When you are 7 years old, your favorite color is a big deal. It’s the first thing new friends at the playground ask you about, it decides which shoes you buy, and, most importantly, it is a litmus test for gender expression. But my favorite color was a conglomerate I dubbed “greenorange,” and I was definitely not passing this test.
Growing up as a queer tomboy Gen Z-er, I hated the color pink and I despised every store’s dreaded Pink Aisle, which seemed to limit what it meant to be a girl. And, of course, there was no resident of the Pink Aisle more notorious than Barbie. She wasn’t necessarily my mortal enemy, but I didn’t see myself in her the way I did in other characters — she was a girly girl, and I loved bugs and trains and ordering the “boy toy” with Happy Meals.
In some ways, I was admittedly afraid of femininity. The Pink Aisle’s dolls and kitchen sets imposed the patronizing idea that girls were fragile and sensitive and destined for motherhood, while boys were tough and adventurous and could play with anything. Committing to girlhood felt like surrendering to a life of limitations. It made me afraid that, if I wore pink, I’d be seen as nothing more than “like other girls.”
So when I was inducted into gamerhood with a light blue Nintendo DSi, I was baffled by my parents’ decision to include Barbie Horse Adventures: Riding Camp among my starting roster of games. But I was also newly 7 and terrible at gaming, so when I ran into roadblocks in every other game, I hesitantly picked it up. Its intuitive arrows that pointed toward objectives made it one of the first games I ever beat. Most importantly, though, its character customization and gameplay (paired with my own imagination) showed me that gender roles are meaningless, and helped change what femininity means to me.
Barbie Horse Adventures: Riding Camp follows Barbie on a trip to her family’s stable. During her week-long stay, she learns how to ride horses, helps out at the stable, and eventually competes in a riding show. It’s such a simple licensed game, but the way it represents Barbie (who I previously viewed as a perfect, one-dimensional girl) felt revolutionary to my outdoorsy 7-year-old self.

### Data excerpt
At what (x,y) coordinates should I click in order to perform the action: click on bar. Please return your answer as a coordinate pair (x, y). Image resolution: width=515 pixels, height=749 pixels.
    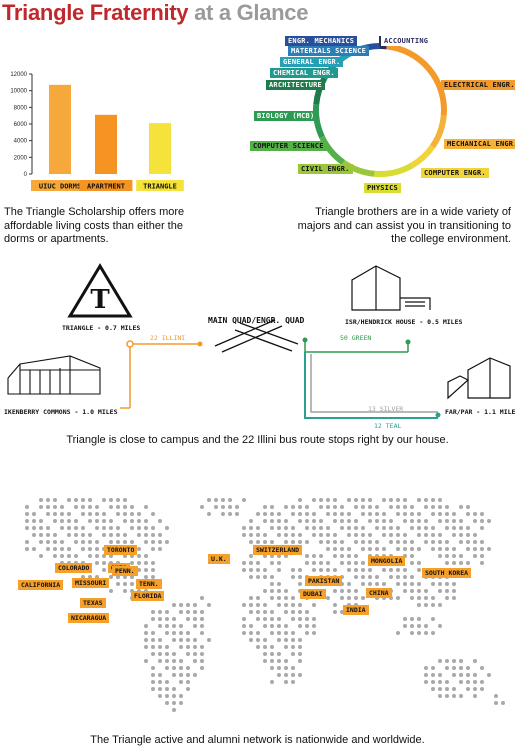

### Task details
From the essay about the Barbie riding game, write out word for word everything from "When you are" down to "with Happy Meals.".

### Written reply
When you are 7 years old, your favorite color is a big deal. It’s the first thing new friends at the playground ask you about, it decides which shoes you buy, and, most importantly, it is a litmus test for gender expression. But my favorite color was a conglomerate I dubbed “greenorange,” and I was definitely not passing this test.
Growing up as a queer tomboy Gen Z-er, I hated the color pink and I despised every store’s dreaded Pink Aisle, which seemed to limit what it meant to be a girl. And, of course, there was no resident of the Pink Aisle more notorious than Barbie. She wasn’t necessarily my mortal enemy, but I didn’t see myself in her the way I did in other characters — she was a girly girl, and I loved bugs and trains and ordering the “boy toy” with Happy Meals.